# Woodwhisperer assembly table as a workbench



## chopper6322 (Oct 17, 2011)

So i was thinking about building the assembly table from the woodwhisperer and using it as an outfeed table, but i'm in such a small shop that I would be hardpressed to have a large outfeed/assembly table and a decent sized workbench as well…so i'm wondering if i could put dog holes in the torsion box top to use with a vise, I've never used an actual workbench so i'm not sure how much pressure gets put on those dogs, or would it be more benificial to just put a normal "workbench" top on top of his cabinet base?


----------



## Loren (May 30, 2008)

Ian Kirby has a torsion box workbench design in an old FWW
article. It could be used as a platten for veneering as well. Kirby
doesn't advocate for tail vises or dog holes on a bench though.

As long as you put enough solid wood in there to drill the holes
in it will function for holding dogs.


----------



## bondogaposis (Dec 18, 2011)

I don't think that dog holes would function well w/ a standard torsion box design. You will have to beef it up which kind of negates the point of the torsion box.


----------



## Sylvain (Jul 23, 2011)

What about puting a "dog hole strip" on the side of a torsion box?

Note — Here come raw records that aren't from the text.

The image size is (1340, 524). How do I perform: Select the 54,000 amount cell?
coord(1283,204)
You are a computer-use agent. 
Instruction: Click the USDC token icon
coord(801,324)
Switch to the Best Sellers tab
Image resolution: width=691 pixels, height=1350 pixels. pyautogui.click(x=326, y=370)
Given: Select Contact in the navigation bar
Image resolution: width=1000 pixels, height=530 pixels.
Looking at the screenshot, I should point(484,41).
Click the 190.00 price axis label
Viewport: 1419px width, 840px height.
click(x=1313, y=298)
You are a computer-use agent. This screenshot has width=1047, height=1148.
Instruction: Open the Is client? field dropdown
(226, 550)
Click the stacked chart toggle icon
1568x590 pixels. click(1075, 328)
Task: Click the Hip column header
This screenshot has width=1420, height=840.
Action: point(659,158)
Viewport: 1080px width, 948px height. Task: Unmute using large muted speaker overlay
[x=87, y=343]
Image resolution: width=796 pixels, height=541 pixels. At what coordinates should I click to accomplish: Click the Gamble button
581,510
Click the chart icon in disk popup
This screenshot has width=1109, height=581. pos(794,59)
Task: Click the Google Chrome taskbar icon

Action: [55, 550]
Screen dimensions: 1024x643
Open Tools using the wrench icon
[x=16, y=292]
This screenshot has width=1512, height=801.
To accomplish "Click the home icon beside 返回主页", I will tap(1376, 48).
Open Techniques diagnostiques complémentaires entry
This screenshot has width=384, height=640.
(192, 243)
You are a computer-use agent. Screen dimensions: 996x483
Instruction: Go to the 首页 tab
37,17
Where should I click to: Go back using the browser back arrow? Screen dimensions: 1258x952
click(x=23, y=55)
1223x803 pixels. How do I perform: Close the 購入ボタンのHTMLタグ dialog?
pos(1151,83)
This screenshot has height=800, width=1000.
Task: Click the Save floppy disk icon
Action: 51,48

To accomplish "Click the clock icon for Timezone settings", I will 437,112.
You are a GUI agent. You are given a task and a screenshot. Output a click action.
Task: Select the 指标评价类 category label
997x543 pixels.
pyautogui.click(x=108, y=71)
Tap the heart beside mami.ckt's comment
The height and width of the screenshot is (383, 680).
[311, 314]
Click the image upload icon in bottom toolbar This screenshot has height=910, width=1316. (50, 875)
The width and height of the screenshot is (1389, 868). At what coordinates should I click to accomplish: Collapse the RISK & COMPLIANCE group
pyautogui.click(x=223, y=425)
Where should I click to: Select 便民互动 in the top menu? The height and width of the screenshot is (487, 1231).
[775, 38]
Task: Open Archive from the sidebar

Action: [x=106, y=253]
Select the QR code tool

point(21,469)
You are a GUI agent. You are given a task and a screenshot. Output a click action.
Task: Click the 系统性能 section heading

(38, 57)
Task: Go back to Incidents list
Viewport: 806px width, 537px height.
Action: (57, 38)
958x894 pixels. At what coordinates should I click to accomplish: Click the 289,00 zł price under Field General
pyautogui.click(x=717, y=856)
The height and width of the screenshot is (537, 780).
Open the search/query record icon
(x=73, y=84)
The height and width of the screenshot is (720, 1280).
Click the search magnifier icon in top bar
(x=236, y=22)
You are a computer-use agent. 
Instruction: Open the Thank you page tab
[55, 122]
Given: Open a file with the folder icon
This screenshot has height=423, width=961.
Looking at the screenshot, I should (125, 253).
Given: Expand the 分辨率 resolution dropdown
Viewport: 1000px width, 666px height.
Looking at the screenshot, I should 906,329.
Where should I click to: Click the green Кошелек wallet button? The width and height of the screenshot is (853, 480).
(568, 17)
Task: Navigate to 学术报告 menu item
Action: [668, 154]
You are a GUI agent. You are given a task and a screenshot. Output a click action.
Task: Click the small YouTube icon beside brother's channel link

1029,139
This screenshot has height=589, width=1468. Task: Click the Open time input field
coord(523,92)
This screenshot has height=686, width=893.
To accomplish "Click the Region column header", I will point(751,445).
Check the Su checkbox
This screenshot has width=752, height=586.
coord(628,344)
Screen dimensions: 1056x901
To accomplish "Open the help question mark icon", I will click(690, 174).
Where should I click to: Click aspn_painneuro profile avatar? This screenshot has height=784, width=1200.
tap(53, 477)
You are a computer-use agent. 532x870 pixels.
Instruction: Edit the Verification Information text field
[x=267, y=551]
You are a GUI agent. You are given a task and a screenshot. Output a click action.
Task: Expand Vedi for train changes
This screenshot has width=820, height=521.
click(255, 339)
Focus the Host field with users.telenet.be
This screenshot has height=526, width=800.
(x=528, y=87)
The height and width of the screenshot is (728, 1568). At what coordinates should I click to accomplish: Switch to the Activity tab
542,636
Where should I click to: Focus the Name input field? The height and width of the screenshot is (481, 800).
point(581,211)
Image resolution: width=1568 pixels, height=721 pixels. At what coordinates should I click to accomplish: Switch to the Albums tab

for a "dog hole strip" look at 
http://lumberjocks.com/lysdexic/blog/29544

see also
http://lumberjocks.com/projects/60275


----------



## chopper6322 (Oct 17, 2011)

Sylvain, That's exactly what i'm looking for, thank you. 1 more question though, is there a difference between the square dog holes and the dowels with a square cap glued onto it? in my mind it's just a craftsmanship thing or is there some kind of structural difference?


----------



## Sylvain (Jul 23, 2011)

Other LJs are certainly more qualified then me to answer your question.
I believe that you can make them of equal strengh if you adapt the size to achieve such a result.
IMHO it is mainly another way to make the holes.

If you want to have bench dog holes, to use them you need either an end vise or alternatively you can use veritas "wonder dogs" 
http://www.fine-tools.com/G307968.htm

To use those last anywhere along your dog holes line, you obviously need round dog holes.


----------



## Sylvain (Jul 23, 2011)

some "round or square" dicussions here :

http://lumberjocks.com/topics/14738

http://lumberjocks.com/topics/27184
http://lumberjocks.com/topics/14738
http://lumberjocks.com/topics/33927


----------



## brtech (May 26, 2010)

The torsion box has the support honeycomb inside that, by definition, goes from the top of the bottom skin to the bottom of the top skin. Usually, you make that out if 1/2" something. Marc uses MDF. But it's just a support.

So, plan a nice hunk of 1 1/4" stock where you want your dogs instead of the 1/2" stuff. Use something hard, maple or SYP. Make it the same height as the other honeycomb material, and work it into the design.

When you finish assembling the top skin, drill round dog holes all the way through the top skin, the big stock, and the bottom skin.

Done, dog holes in a torsion box.


----------